I haven't even seen this show, but the recap was still awesome. In fact, probably more awesome than the show.

Oct 22, 2007

Clearly, McCarten needs her own show. And you need a writing contract with Talk Soup.

Oct 22, 2007

OMG...that was hilarious! I am one of them who watches the show...but i missed last week's somehow (I can't even remember why....) but your recap was great! i lost only a few minutes of my life on the bachelor rather than a whole hour of my life. he he.

Oct 22, 2007

I would think that if the same man was the father of your children and the father of your husband, that would qualify you for an entirely different genre of show. Is Jerry Springer even still on?

Oct 22, 2007

Never seen this show, don't have friends who watch it. Your little snippets are enough to give me the general point and probably more laugh time then the real show would. I used to skip over your really long posts of bachelor tuesdays, but now, i read the lite version. Thanks!

Oct 22, 2007

Dude.. you ROCK.. your recaps make my week!

Oct 22, 2007

I have been WAITING for the recap. I do not even watch the damn show but I love the recaps. And have you noticed all the women have pretty odd names? McCarten? I feel like that it is a South Park name or something.

Oct 22, 2007

Thanks again for allowing me to skip the show but enjoy and the juicy one liners. You can't make this crap up.

Oct 22, 2007

oh, thank you, ever diligent re-capper (ish) of most inane show on tv that i do not watch but wait for recaps of

long title

Oct 22, 2007

Never seen the show, have no interest in it, and only know the basic premise from reading your recaps.

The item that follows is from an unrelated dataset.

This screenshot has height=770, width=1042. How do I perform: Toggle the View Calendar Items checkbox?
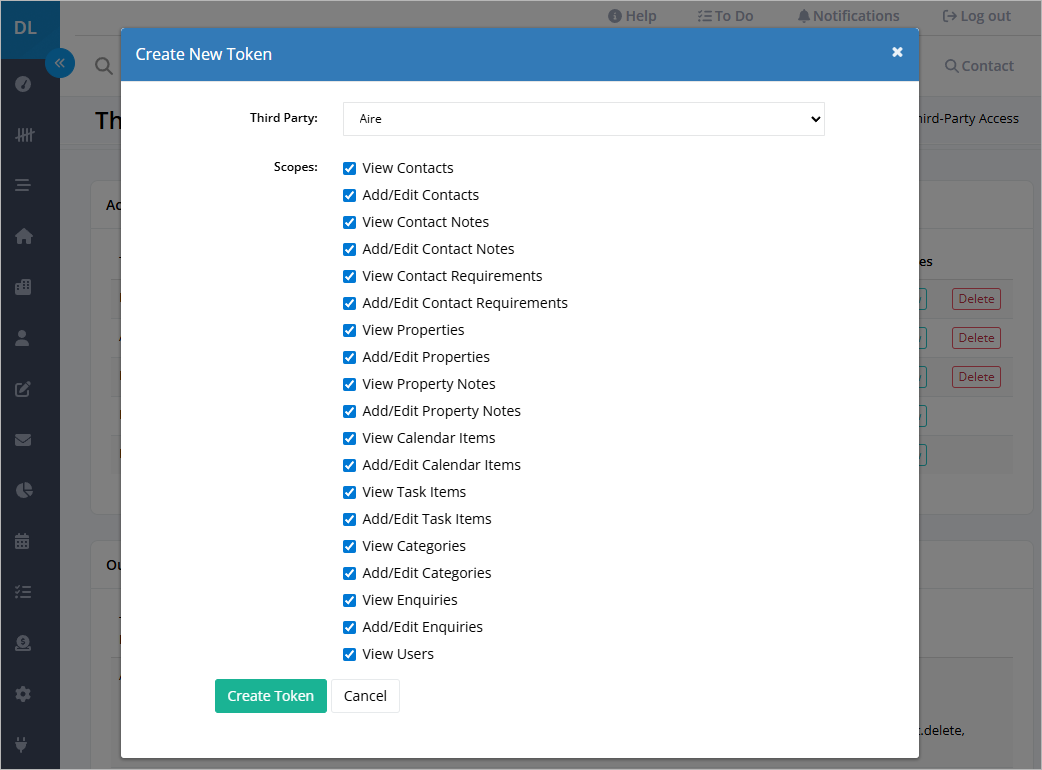(350, 438)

And still the Award For Most Humiliatingly Inane And Cringeworthy Dialogue Ever made both of my eyes twitch *at the same time* when I read it.

Oct 22, 2007

Re: the pompoms line, I think she was making a play on words: palms = pompoms (you make my palms sweat). You know, since she was role-playing as a cheerleader. It doesn't really make any sense, but I keep my expectations low. It's better for everyone that way.

Nothing But Bonfires
Oct 22, 2007

Hmm. Well, that joke doesn't translate to someone with a British accent.

Oct 22, 2007

"I'm its best friend."

For some reason, that line alone made me giggle for minutes on end. I have this strange urge to start using it in the most out-of-context situations imaginable. ("Ew, check out this mushy avocado." "I'm its best friend." "...What?")

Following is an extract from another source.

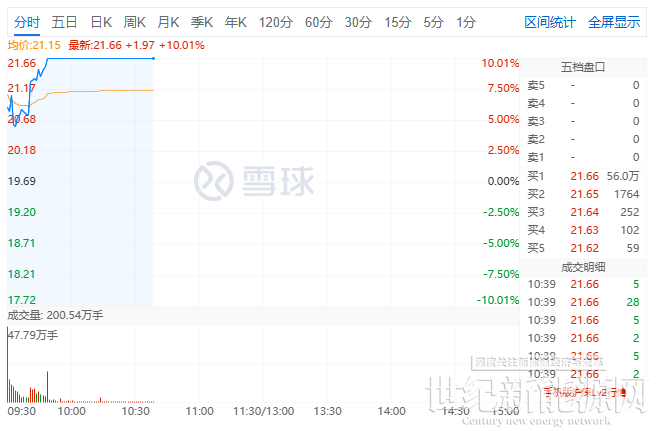The height and width of the screenshot is (431, 656).
Task: Switch to the 分时 chart tab
Action: tap(27, 21)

Also, Yo La Tengo! Well done.

Oct 22, 2007

I don't even watch this show and I was laughing hysterically at this post.

Oct 22, 2007

i love how the bachelor is such a smart show :)

Oct 22, 2007

I am laughing fit to be tied!--I'm not sure how that would work, but it is how funny this is! Thank you, again and always, for the hilarity!

Oct 22, 2007

TV is neurotically superior in America. I wonder when that show will cross the pond, if it ever does. As for sweaty pompoms, urgh! I mean... it begs the question: is she really a woman?

gina in sc
Oct 23, 2007

Ohh i can hardly wait for tonight. when one of them says something, anything, i contemplate ... "will Holly mention that in bachelor lite?" ROFL.

Oct 23, 2007

Best. Show. Ever.

God, I love the Bachelor. Vicariously, of course.

Oct 25, 2007

These commentaries are hysterical! Those women should really read these recaps so they can scuttle on back to their little caves in embarrassment.